### Exercise objective
Repeat precisely the span of lines below that opens with the line containing "Open the k8s breadcrumb folder" and closes with the line containing "Click the 网络课程", both included.

### Material shown
Start of Block

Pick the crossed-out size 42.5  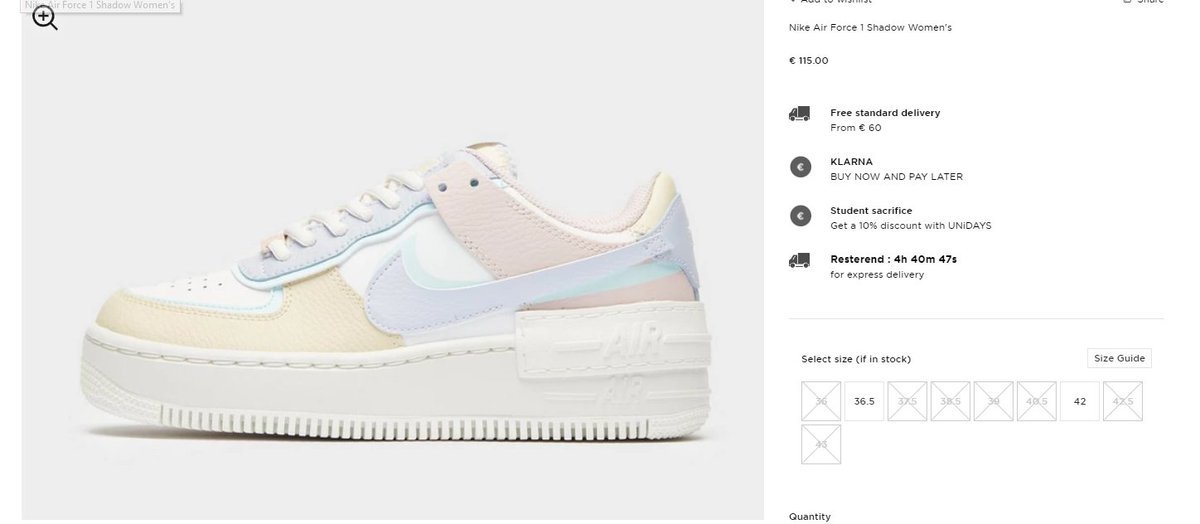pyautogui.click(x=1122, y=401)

End of Block
Start of Block

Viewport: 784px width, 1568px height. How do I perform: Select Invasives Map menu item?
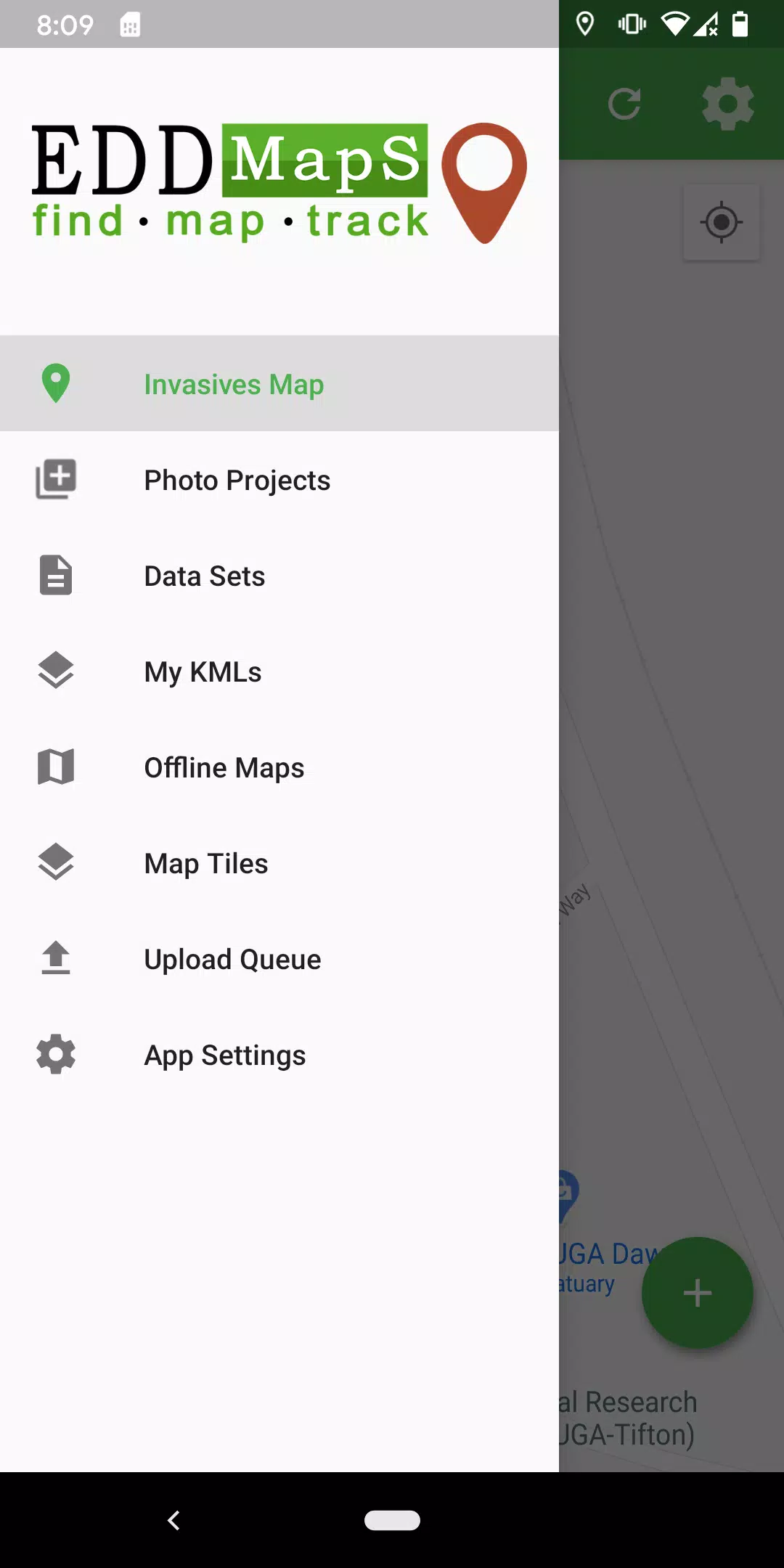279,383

End of Block
Start of Block

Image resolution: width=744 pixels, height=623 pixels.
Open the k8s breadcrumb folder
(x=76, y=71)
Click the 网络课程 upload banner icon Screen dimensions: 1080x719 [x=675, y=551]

End of Block

### The answer
Open the k8s breadcrumb folder
(x=76, y=71)
Click the 网络课程 upload banner icon Screen dimensions: 1080x719 [x=675, y=551]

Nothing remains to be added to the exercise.